There are many assassin bugs that don't feed on insects so in theory they would be safe. However, like I said, you don't want the other kind in your house because they will be feeding on YOU (possibly giving you parasites in the process). After bringing that one single insect into the house I have been finding more every once in a while (never had them before), what a mistake that was.


----------



## mykey14 (Jul 8, 2012)

I would avoid feeding your mantis wasps,bees,millipedes,centipedes,caterpillars, and children.

Wasps and bees can sting and kill your mantis, millepedes emit a bad tasting stinky fluid that may or may not be poisonous(same goes for caterpillars).

Parents get mad after they realize you just feed their child to a large radiated budwing.

Also, I personally dont feed my mantids spiders, but if the spider is substancially smaller and not venomous you can give to your mantises, just be careful.


----------



## womantis (Jul 20, 2012)

every year we have these swarming beetles here in nothern california - i "think" they are june bugs - not very big, very active...can i feed them to my tenodera?


----------



## ismart (Jul 20, 2012)

agent A said:


> I can think of a few
> 
> Wheel bugs
> 
> ...


What! As far as i'm concerned your whole list is on my mantis menu.  I was told all these bugs taste like coookie! :lol: 

The botom line is common sense. If your feeding a predator to another predator. Make sure there is substantial size difference between them. Trial, and error. If your mantis grabs a bug and decides to toss it aside? This would mean it's not on the menu.


----------



## ismart (Jul 20, 2012)

womantis said:


> every year we have these swarming beetles here in nothern california - i "think" they are june bugs - not very big, very active...can i feed them to my tenodera?


Try them. If your mantis tosses it aside then you have your answer.


----------



## ShieldMantid1997 (Jul 20, 2012)

mykey14 said:


> I would avoid feeding your mantis wasps,bees,millipedes,centipedes,caterpillars, and children.

#### RECORDS FOR THIS EXERCISE
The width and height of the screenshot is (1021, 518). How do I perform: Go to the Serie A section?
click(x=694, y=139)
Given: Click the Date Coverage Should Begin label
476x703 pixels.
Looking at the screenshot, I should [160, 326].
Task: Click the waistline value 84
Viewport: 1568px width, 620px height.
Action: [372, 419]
...
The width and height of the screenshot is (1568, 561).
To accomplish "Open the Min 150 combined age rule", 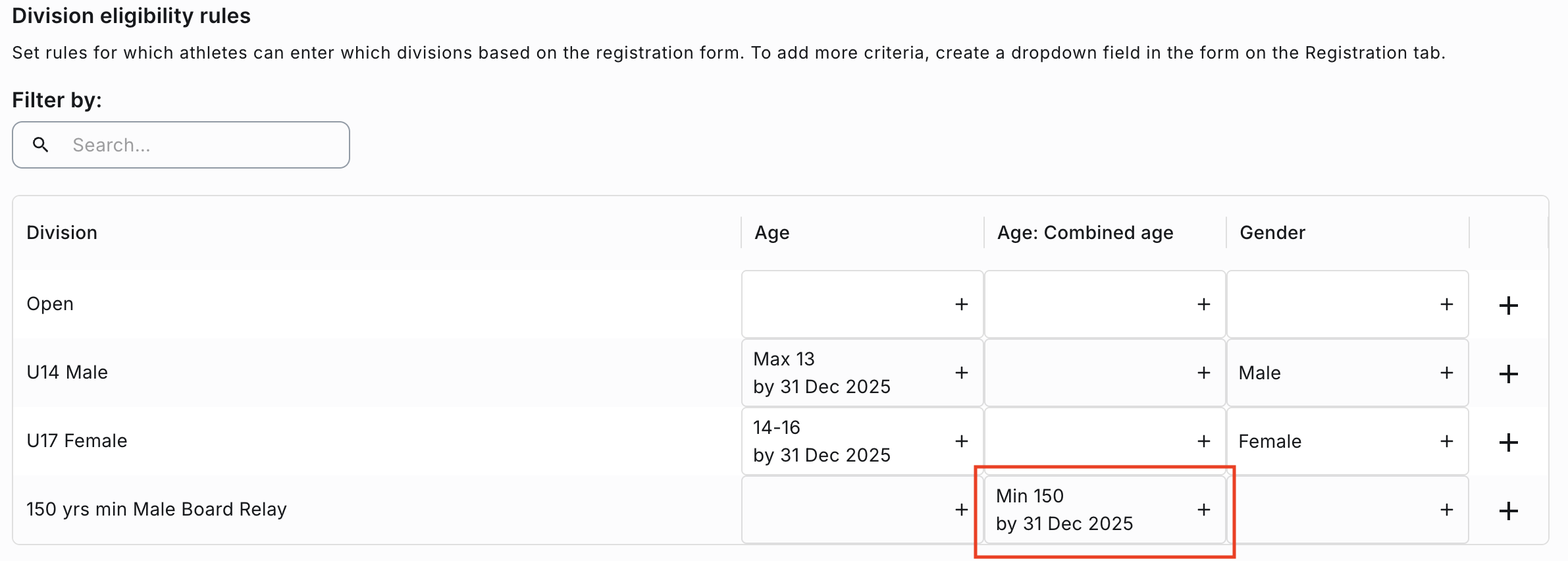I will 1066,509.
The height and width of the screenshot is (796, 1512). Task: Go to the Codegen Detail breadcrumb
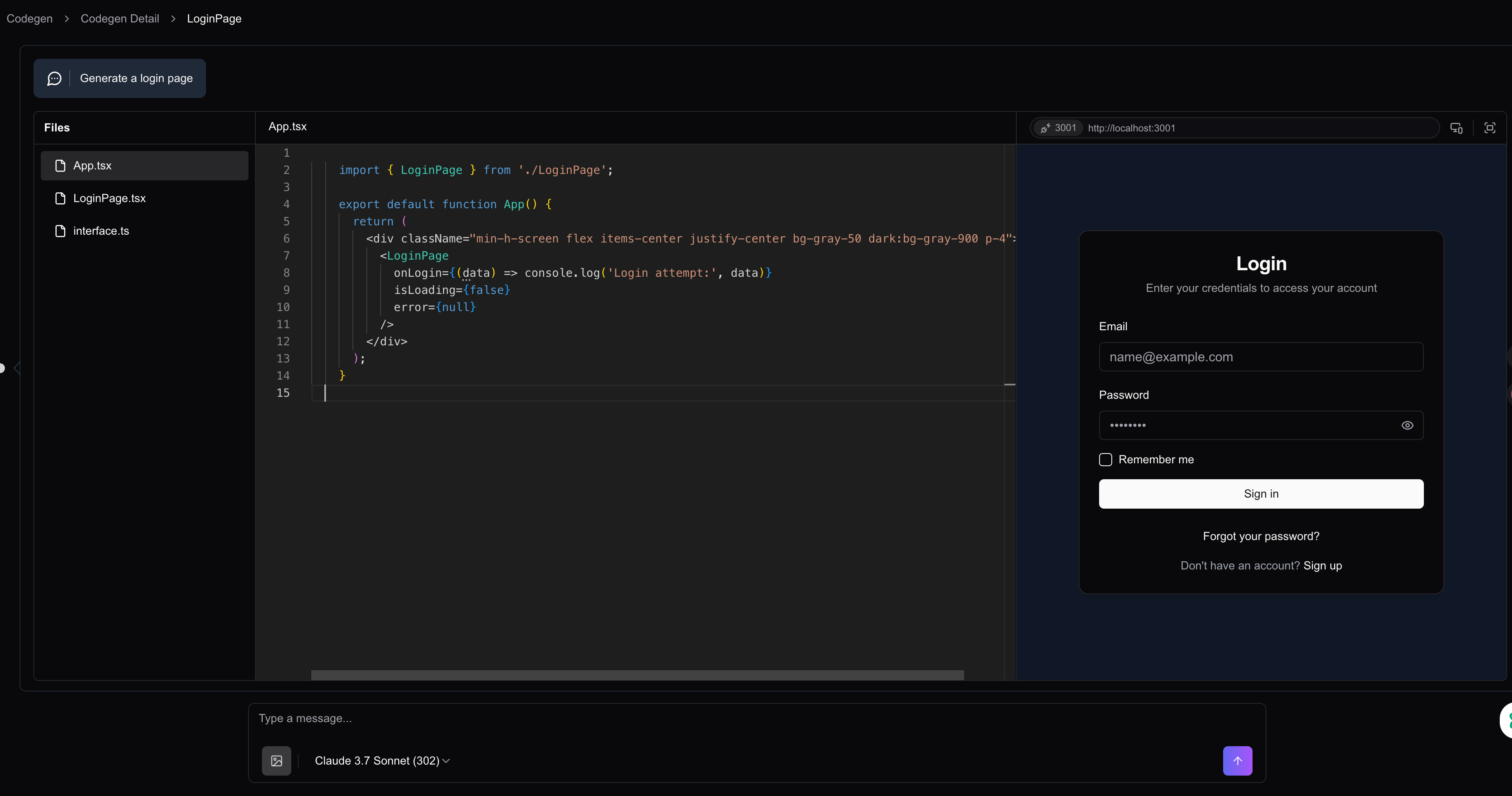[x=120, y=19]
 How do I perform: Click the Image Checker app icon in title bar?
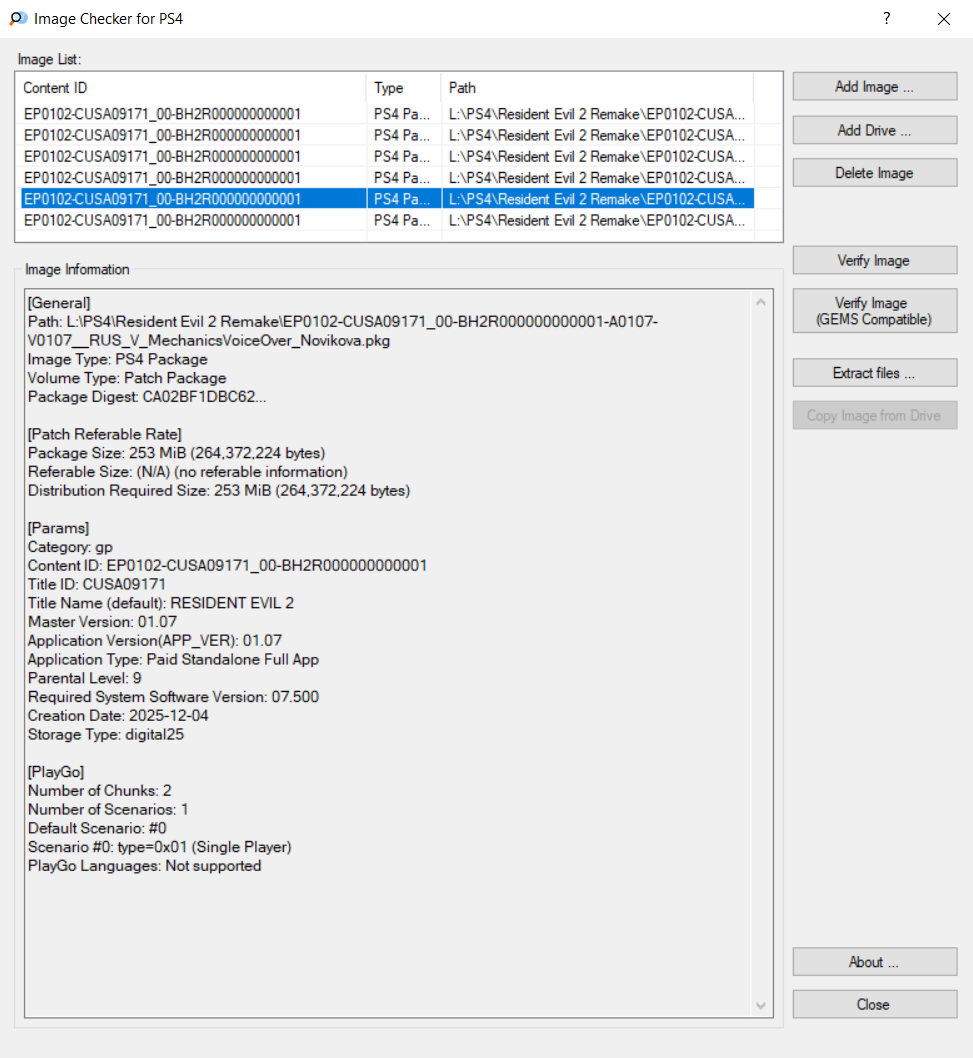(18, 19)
==
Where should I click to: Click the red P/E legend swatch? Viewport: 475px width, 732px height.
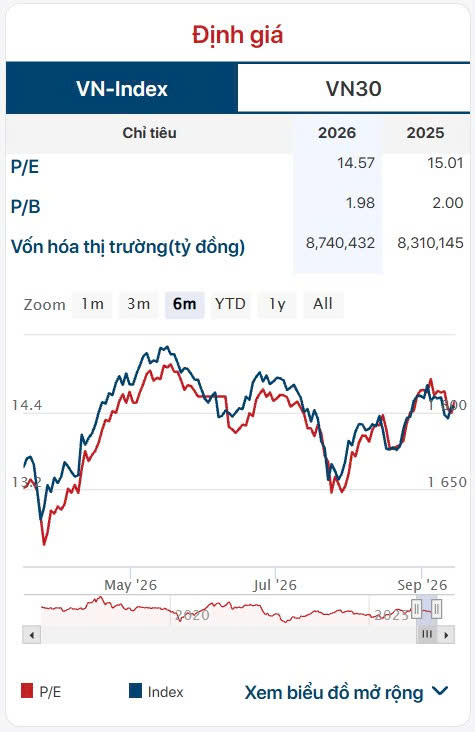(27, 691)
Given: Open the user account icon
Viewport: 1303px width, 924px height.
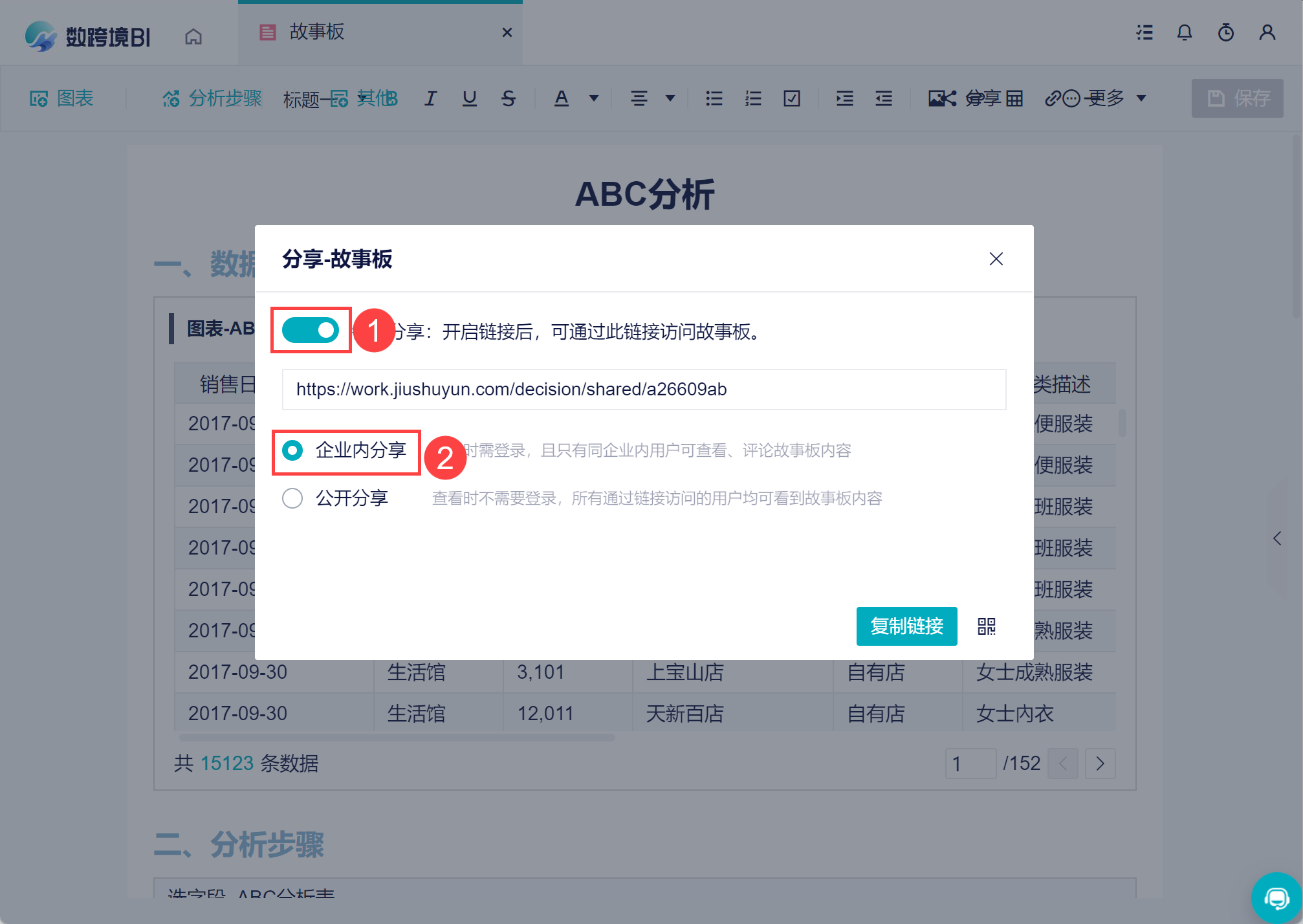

#### SET TASKS
1. In the entries, take the part that opens with the line containing "Given: Open the user account icon" and closes with the line containing "Viewport: 1303px width, 924px height.", and write it out again with "user account icon" replaced by "settings icon".
2. Carry on the forum thread about what to feed pet mantises from the point where it stops.
The mantis-feeding forum thread has no connection to the entries.

#### EXERCISE ANSWERS
1.
Given: Open the settings icon
Viewport: 1303px width, 924px height.

2.
> 
> Wasps and bees can sting and kill your mantis, millepedes emit a bad tasting stinky fluid that may or may not be poisonous(same goes for caterpillars).
> 
> ...


I had an L5 female tenodera, which was bit in the eye by a spider ( i witnessed it all go down in my garage.

I thought she would survive if i hand fed her, so i took her into my care. She then became sluggish, blackish, and then died.

So really, i would avoid spiders if you do not know what it is


----------



## MantidDan (Jul 23, 2012)

For some reason my Tenodera do not like house flies.


----------



## nebrakacinese (Jul 23, 2012)

I got in to the hobby in early Sept. some years ago,I had bred a pair of chinese I had caught.Sometime after she layed a few ooths I fed her a black wasp,with a very teeny waistline.My mantis chucked up her meal,and layed a very deformed ooth in the subsrate,she layed no more ooths.They seem to like bee's,but their having problems and we rely on them for many things,from food to cosmetics so that's my opinion.


----------



## mantidsaresweet (Jul 23, 2012)

womantis said:


> every year we have these swarming beetles here in nothern california - i "think" they are june bugs - not very big, very active...can i feed them to my tenodera?


Oh yeah! Mine love June bugs as soon as they figure out how to get past their hard exoskeleton lol.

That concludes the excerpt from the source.